:: Text block ::

In his third State of the Nation Address (SONA) on July 22, 2024, President Marcos, Jr. ordered the Philippine Amusement and Gaming Corp. (PAGCOR) to wind down and cease the operation of POGOs by the end of the year.

The President’s decision came after Secretary Recto’s cost-benefit analysis report on June 25, 2024, which recommended the prohibition of POGO operations due to its social costs and reputational risks, which far outweigh the economic benefits of keeping them.

Estimates from the Department of Finance (DOF) showed that the net cost of POGO operations reached around PHP 99.52 billion annually.

The POGOs’ estimated total economic benefits only amounted to PHP 166.49 billion per year, significantly lower than the estimated total economic costs of PHP 265.74 billion annually.

The economic benefits took into account government revenues, such as tax revenues from the Bureau of Internal Revenue (BlR) as well as Gross Gaming Revenues from the PAGCOR.

Other estimated direct economic benefits include estimated income from office and residential space rentals, transportation, and the additional demand from the private consumption of employees and entities.

Indirect economic benefits were also taken into consideration, which comprised the associated economic activities as well as government revenues earned from POGOs’ multiplier effects.

On the other hand, the estimated economic costs of POGOs include the undesired effects of reputational risks which have an impact on foreign direct investments. POGO-related crimes also bring negative impact in terms of the country’s attractiveness as a tourist destination.

Apart from these, POGOs entail social costs, which are unquantifiable. This includes the loss of life as well as physical and psychological harm to victims of criminal activities.

POGO operations also affect communities by increasing fear and anxiety associated with illegal activities.

Additionally, the perception that groups engaged in illegal or criminal activities wield significant economic influence in certain areas erodes institutional integrity.

:::
:: Data listing ::

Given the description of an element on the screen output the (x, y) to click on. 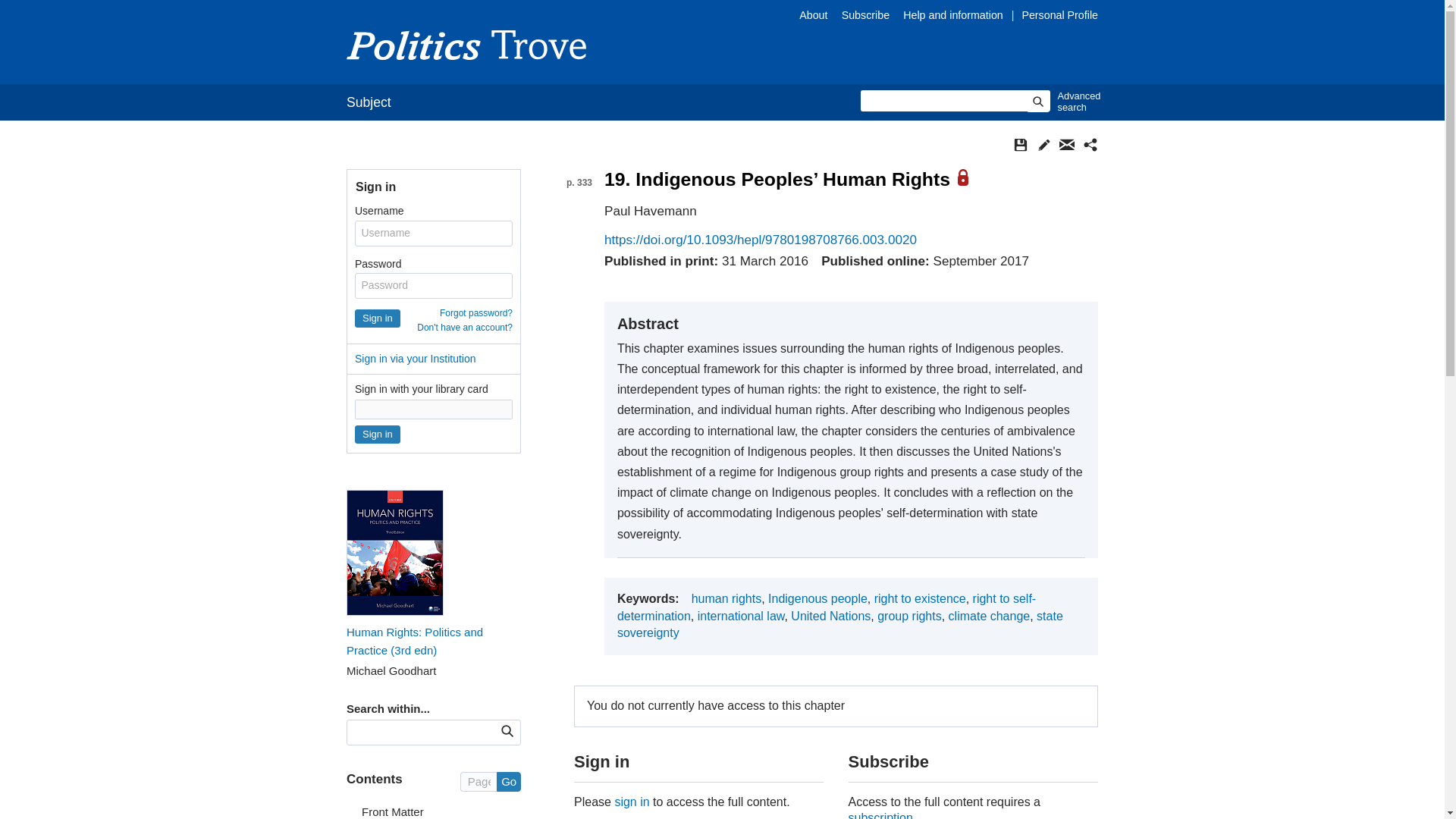
Sign in (377, 318)
Email Page (1066, 144)
Subscribe (865, 15)
Politics Trove (466, 44)
Personal Profile (1059, 15)
Search (1037, 101)
Sign in (377, 434)
Go (508, 781)
Search (507, 730)
About (812, 15)
Save (1020, 144)
Forgot password? (475, 312)
Jump to Content (55, 11)
Subject (368, 102)
GO (507, 730)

:::

According to the text on POGO operations, what was the estimated net annual cost of those operations reported by the Department of Finance? The records have no connection to the text.

### Exercise response
Around PHP 99.52 billion per year.